Praski anioł stróż – jak pedagogów ulicy nazwała jedna z mieszkanek ul. Inżynierskiej – może zająć się maksymalnie kilkunastoma dziećmi. Najczęściej jest on pierwszym i jedynym dorosłym, któremu mogą one zaufać, zwrócić się z prośbą o pomoc. Trzeba się nimi interesować, czasem kontaktować z terapeutą, psychologiem lub choćby pomóc w nauce. To praca bardzo wymagająca, gdzie niewiele można z góry przewidzieć, ale najważniejsze, że jest skuteczna!

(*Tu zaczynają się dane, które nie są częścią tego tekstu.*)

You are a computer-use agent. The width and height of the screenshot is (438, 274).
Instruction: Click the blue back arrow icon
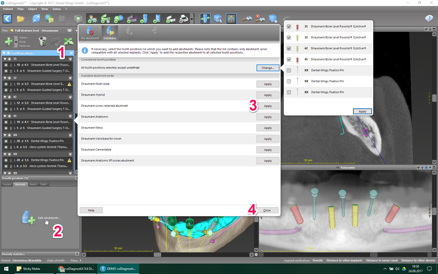click(x=7, y=19)
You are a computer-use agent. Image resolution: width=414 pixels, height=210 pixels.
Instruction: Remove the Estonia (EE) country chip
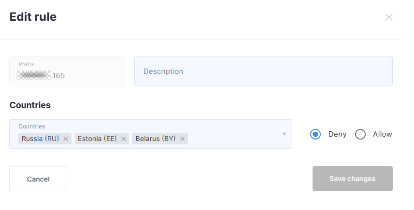(123, 139)
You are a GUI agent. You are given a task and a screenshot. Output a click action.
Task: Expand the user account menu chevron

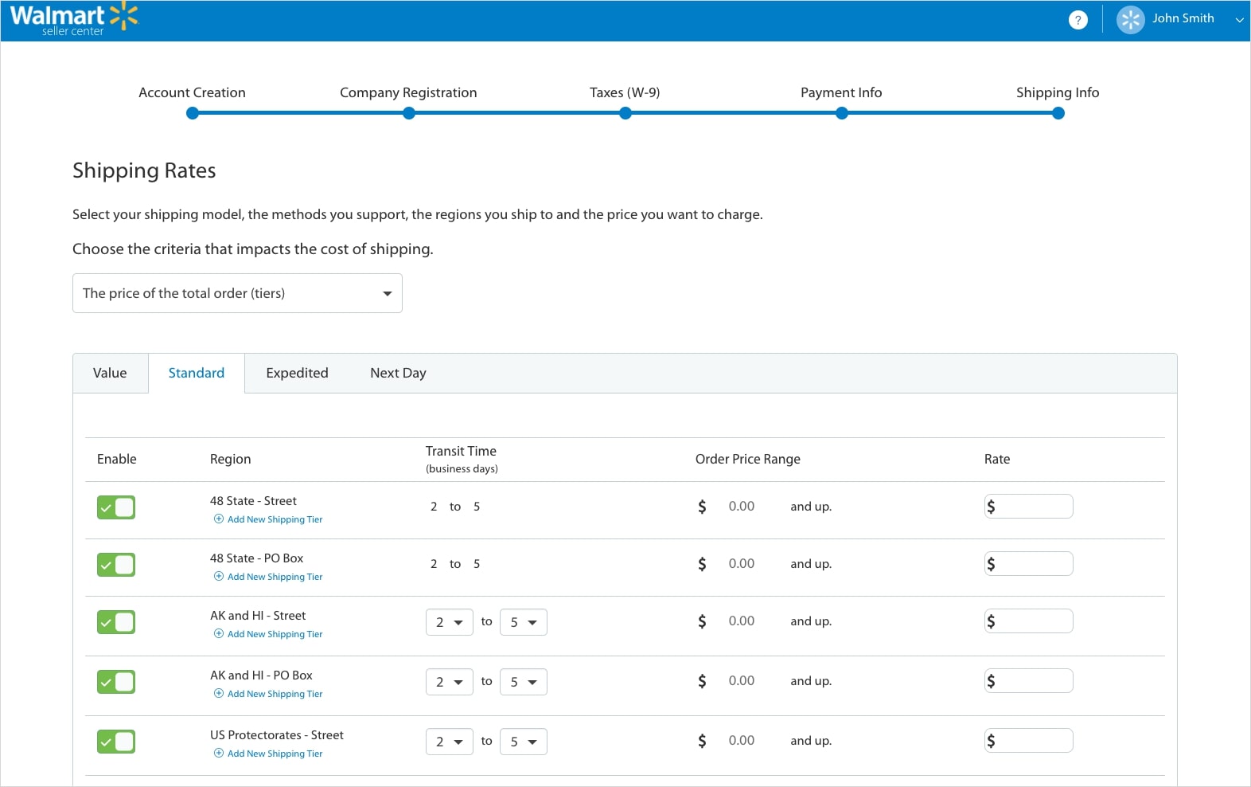pos(1239,20)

Na szczęście coraz więcej instytucji widzi problem zwiększającej się liczby dzieciaków spędzających na ulicach większość czasu. Fundacja „Wspólna droga” rozpoczęła w połowie ubiegłego roku program szkolenia ok. 30 pedagogów ulicy, a przed wakacjami w mediach ruszyła kampania „Dzieci na ulicy – pokażmy im świat”. Oby nie skończyło się na słowach.






***

GPAS jest działającym od 10 lat stowarzyszeniem wykwalifikowanych pedagogów i psychologów zajmujących się w praktyce zaniedbanymi wychowawczo i społecznie „dziećmi ulicy”. Obecnie GPAS na Pradze Północ ma kontakt z ponad setką „dzieci ulicy”. Więcej informacji: www.gpas.org.pl.

O kampaniach na rzecz „dzieci ulicy” także na stronach www.alenuda.pl oraz www.wspolnadroga.pl



***

Streetworker pracuje tylko i wyłącznie na ulicy. Jego zadaniem jest znaleźć dziecko i z nim rozmawiać, by spróbować ustalić jego sytuację, potrzeby, podać adres, gdzie może znaleźć pomoc, trafić do noclegowni, otrzymać ciepły posiłek.

Pedagog uliczny przynajmniej w pierwszym etapie pracy jest streetworkerem – kiedy musi chodzić i wynajdywać dzieci na ulicy. Jego praca ma charakter systematyczny. W pewnym momencie zaczyna bywać w domu, zabierać dzieci poza dzielnicę. Jest łącznikiem dziecka z instytucjami, wypełniaczem luki, która czasem istnieje w systemie opieki.